Collected data:
- Opening Delimiter -
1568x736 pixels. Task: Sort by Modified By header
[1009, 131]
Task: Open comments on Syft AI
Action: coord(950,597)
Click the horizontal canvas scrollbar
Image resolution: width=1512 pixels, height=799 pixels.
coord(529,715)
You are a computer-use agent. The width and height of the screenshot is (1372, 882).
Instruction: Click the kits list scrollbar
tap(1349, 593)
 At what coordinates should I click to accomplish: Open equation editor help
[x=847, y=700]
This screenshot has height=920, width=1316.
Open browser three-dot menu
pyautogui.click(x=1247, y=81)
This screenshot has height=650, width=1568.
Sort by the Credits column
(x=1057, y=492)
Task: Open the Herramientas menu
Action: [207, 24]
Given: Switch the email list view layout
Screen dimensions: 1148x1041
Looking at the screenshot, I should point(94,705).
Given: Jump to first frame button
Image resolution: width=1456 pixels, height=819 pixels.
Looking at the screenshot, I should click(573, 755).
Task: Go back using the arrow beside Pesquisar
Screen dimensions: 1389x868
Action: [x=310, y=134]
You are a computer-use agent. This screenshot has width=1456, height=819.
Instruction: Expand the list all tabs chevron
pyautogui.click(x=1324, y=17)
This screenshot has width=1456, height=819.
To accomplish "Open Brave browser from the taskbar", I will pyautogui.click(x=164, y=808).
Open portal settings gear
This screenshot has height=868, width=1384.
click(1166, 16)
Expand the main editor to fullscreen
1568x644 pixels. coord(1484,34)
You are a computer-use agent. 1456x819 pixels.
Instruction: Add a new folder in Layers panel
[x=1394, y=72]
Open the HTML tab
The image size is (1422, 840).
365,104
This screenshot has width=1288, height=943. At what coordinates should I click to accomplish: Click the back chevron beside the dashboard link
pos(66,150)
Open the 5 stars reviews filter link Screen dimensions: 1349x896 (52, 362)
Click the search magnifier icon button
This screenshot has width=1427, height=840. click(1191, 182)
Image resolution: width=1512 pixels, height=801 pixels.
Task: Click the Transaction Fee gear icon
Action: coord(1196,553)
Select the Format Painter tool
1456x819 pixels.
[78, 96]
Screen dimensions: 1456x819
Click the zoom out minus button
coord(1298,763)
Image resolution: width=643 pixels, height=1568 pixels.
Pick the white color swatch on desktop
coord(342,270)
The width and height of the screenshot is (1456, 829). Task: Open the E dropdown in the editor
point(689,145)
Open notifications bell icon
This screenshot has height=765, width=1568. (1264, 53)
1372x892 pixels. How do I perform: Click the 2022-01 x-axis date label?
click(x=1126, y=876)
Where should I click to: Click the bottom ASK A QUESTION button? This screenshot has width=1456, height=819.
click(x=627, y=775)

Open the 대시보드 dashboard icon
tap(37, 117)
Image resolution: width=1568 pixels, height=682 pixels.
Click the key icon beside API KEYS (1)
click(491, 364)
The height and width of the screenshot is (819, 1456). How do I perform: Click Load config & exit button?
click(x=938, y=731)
- Closing Delimiter -
▶ [What you are asked to do]:
Repeat the whole of the data verbatim, as it reads above.

▶ [Output for this task]:
1568x736 pixels. Task: Sort by Modified By header
[1009, 131]
Task: Open comments on Syft AI
Action: coord(950,597)
Click the horizontal canvas scrollbar
Image resolution: width=1512 pixels, height=799 pixels.
coord(529,715)
You are a computer-use agent. The width and height of the screenshot is (1372, 882).
Instruction: Click the kits list scrollbar
tap(1349, 593)
 At what coordinates should I click to accomplish: Open equation editor help
[x=847, y=700]
This screenshot has height=920, width=1316.
Open browser three-dot menu
pyautogui.click(x=1247, y=81)
This screenshot has height=650, width=1568.
Sort by the Credits column
(x=1057, y=492)
Task: Open the Herramientas menu
Action: [207, 24]
Given: Switch the email list view layout
Screen dimensions: 1148x1041
Looking at the screenshot, I should point(94,705).
Given: Jump to first frame button
Image resolution: width=1456 pixels, height=819 pixels.
Looking at the screenshot, I should click(573, 755).
Task: Go back using the arrow beside Pesquisar
Screen dimensions: 1389x868
Action: [x=310, y=134]
You are a computer-use agent. This screenshot has width=1456, height=819.
Instruction: Expand the list all tabs chevron
pyautogui.click(x=1324, y=17)
This screenshot has width=1456, height=819.
To accomplish "Open Brave browser from the taskbar", I will pyautogui.click(x=164, y=808).
Open portal settings gear
This screenshot has height=868, width=1384.
click(1166, 16)
Expand the main editor to fullscreen
1568x644 pixels. coord(1484,34)
You are a computer-use agent. 1456x819 pixels.
Instruction: Add a new folder in Layers panel
[x=1394, y=72]
Open the HTML tab
The image size is (1422, 840).
365,104
This screenshot has width=1288, height=943. At what coordinates should I click to accomplish: Click the back chevron beside the dashboard link
pos(66,150)
Open the 5 stars reviews filter link Screen dimensions: 1349x896 (52, 362)
Click the search magnifier icon button
This screenshot has width=1427, height=840. click(1191, 182)
Image resolution: width=1512 pixels, height=801 pixels.
Task: Click the Transaction Fee gear icon
Action: coord(1196,553)
Select the Format Painter tool
1456x819 pixels.
[78, 96]
Screen dimensions: 1456x819
Click the zoom out minus button
coord(1298,763)
Image resolution: width=643 pixels, height=1568 pixels.
Pick the white color swatch on desktop
coord(342,270)
The width and height of the screenshot is (1456, 829). Task: Open the E dropdown in the editor
point(689,145)
Open notifications bell icon
This screenshot has height=765, width=1568. (1264, 53)
1372x892 pixels. How do I perform: Click the 2022-01 x-axis date label?
click(x=1126, y=876)
Where should I click to: Click the bottom ASK A QUESTION button? This screenshot has width=1456, height=819.
click(x=627, y=775)

Open the 대시보드 dashboard icon
tap(37, 117)
Image resolution: width=1568 pixels, height=682 pixels.
Click the key icon beside API KEYS (1)
click(491, 364)
The height and width of the screenshot is (819, 1456). How do I perform: Click Load config & exit button?
click(x=938, y=731)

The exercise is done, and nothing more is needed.